#### GIVEN DATA:
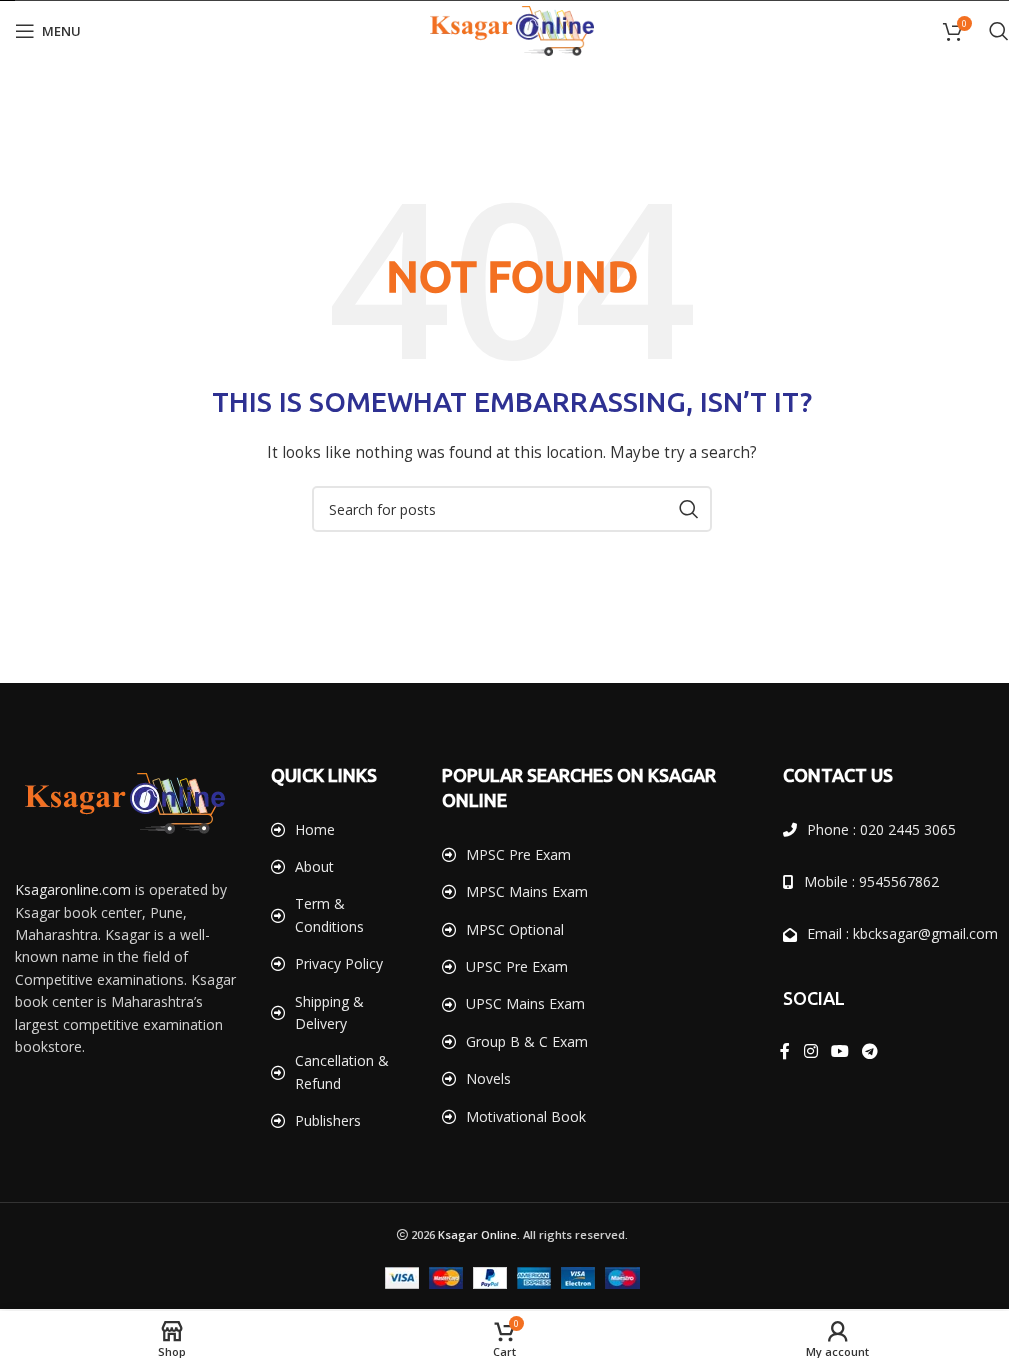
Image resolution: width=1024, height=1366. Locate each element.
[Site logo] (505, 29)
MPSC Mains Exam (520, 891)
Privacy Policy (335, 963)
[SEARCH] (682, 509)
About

#### WHAT IS NEEDED:
An exact copy of the records above is needed, free of pictures.

#### EXERCISE ANSWER:
Image resolution: width=1024, height=1366. Locate each element.
[Site logo] (505, 29)
MPSC Mains Exam (520, 891)
Privacy Policy (335, 963)
[SEARCH] (682, 509)
About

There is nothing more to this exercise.